I also remember the ritual that made such an unbearable moment of daily abandonment bearable.  My mom would get me on a stretcher and we’d go down to the garden of the hospital.  The garden was surrounded on all sides by the buildings of the hospital, and it was quite large, at least to a child’s eyes.  All along the pathway around it, there were sculptures of animals, a bunny, a squirrel, a fox, a deer and a frog in fountain. One of the sculptures was a little boy, whom we named Hans, after my brother.  Each evening, my mother would wheel me past them all and together we would say, “hasta mañana” to each one, saying good night to Hans last.  When I was at Children’s in 1968 for my last stay, we went back to that routine and I have never forgotten those walks, the grace and beauty, the way my mom tried to give me what comfort she could, allowing me to feast my eyes on the garden, even when she couldn’t hold me close because of the cast.

So on January 5th, in the dead of winter, I am going to go back and visit that garden.  I am debating whether or not to ask to be allowed to go back up to the Orthopedic surgery unit.  My memories of that particular space are still scary—I was there when iron lungs were still in use; the little girl next to me the last time I was there , Amy Schultz, was in one. I was terrified of the sounds it made and the isolation it represented.  But I will get to walk through that garden, not get wheeled around it on a stretcher.  I am walking not in orthopedic shoes, like the ones I despised all the years when I was growing up, but in regular people shoes.  I won’t be limping.  My hip replacement surgery took care of that.  Last night when I walked at a fast clip for over an hour and a half, I marveled at the strength of my legs and the absence of pain.

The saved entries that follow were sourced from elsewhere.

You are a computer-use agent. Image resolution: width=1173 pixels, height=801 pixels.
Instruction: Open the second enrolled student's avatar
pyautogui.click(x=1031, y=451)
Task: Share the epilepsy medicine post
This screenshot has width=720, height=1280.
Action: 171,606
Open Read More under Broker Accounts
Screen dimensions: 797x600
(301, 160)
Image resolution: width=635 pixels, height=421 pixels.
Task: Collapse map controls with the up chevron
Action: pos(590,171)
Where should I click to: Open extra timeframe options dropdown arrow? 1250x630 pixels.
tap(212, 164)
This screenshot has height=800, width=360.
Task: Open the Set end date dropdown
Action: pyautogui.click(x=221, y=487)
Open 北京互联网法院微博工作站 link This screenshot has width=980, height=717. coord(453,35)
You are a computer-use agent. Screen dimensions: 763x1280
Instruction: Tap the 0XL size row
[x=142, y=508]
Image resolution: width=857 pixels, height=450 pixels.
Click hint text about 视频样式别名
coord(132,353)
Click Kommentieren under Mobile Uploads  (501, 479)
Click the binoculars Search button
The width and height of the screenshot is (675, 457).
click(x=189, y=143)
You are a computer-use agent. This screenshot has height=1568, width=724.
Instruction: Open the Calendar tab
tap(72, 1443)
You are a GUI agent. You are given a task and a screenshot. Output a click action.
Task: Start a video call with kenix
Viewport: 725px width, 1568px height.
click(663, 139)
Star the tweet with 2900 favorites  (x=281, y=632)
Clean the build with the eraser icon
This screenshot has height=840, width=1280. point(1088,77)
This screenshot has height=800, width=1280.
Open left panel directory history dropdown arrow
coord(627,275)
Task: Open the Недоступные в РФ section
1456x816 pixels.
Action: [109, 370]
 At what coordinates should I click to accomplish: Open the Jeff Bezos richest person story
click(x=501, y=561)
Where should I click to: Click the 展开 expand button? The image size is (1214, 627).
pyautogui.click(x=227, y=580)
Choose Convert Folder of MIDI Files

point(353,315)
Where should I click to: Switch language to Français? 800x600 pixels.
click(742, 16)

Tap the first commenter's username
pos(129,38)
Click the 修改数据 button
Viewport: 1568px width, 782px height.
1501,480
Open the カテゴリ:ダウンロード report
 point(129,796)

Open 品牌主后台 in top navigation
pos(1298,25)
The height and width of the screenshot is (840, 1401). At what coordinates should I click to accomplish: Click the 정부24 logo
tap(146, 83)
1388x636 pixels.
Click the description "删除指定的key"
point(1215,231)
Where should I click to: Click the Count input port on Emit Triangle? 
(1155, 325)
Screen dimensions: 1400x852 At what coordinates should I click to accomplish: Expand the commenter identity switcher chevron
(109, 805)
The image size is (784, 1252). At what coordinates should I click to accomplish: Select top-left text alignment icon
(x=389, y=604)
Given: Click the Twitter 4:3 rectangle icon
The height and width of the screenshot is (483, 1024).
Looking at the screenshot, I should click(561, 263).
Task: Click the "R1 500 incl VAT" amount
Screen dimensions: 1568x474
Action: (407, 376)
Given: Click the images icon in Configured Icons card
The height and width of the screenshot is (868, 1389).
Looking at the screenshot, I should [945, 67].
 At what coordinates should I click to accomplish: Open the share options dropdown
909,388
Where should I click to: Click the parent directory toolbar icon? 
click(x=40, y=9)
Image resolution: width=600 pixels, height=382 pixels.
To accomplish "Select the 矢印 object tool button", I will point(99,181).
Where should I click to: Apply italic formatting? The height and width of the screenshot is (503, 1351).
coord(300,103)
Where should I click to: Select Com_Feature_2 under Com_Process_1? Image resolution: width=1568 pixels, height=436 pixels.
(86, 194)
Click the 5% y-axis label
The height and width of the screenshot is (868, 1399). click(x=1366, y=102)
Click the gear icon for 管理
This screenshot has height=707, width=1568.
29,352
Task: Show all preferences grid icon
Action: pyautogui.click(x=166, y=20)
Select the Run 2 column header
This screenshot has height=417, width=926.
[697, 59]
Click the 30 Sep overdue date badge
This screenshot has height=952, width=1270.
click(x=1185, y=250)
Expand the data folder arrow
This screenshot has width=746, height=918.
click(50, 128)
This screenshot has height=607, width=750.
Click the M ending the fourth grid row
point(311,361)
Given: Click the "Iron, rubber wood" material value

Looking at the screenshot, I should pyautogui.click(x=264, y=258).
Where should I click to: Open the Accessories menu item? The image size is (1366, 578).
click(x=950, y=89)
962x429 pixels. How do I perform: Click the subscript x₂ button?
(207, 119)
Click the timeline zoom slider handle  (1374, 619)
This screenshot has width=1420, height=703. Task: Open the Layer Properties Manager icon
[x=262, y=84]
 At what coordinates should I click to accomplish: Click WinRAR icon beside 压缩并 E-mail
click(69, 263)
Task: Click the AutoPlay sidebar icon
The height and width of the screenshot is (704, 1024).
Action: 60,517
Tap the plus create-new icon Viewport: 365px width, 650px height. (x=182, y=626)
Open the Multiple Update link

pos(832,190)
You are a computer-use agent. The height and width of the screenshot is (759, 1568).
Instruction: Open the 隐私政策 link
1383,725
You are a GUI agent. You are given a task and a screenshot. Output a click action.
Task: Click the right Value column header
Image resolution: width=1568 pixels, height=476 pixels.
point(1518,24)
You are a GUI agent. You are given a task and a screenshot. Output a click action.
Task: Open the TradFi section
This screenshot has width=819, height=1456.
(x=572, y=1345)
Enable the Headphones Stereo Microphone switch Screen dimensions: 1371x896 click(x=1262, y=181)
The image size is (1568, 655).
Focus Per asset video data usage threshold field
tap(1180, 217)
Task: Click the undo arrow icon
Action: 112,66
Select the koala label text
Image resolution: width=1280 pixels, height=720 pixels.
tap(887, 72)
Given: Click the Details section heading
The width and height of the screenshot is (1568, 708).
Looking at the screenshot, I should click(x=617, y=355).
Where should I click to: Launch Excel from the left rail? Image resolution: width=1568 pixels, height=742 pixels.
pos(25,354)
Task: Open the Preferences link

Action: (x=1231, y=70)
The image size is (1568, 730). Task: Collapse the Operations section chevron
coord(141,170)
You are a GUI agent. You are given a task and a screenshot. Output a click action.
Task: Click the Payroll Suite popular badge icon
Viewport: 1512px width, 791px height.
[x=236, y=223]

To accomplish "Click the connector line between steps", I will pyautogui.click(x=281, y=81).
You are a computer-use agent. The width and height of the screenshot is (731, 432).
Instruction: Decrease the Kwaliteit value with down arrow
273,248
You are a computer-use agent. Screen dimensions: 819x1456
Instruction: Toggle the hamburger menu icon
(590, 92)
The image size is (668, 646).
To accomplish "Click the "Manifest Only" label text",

I am going to that garden to say another thank you to my mom, to Dr. Green, to Miss Cornell who did my physiotherapy in 1968, while her husband fought in Vietnam.  I am making that pilgrimage deeply mindful that in this season, the Church insists to itself and to people like me, that redemption is incarnate; redemption extends not just to mind and spirit but to flesh and bone and body as well.  I’m going back to that garden to thank God for the body I was given and the body I have now.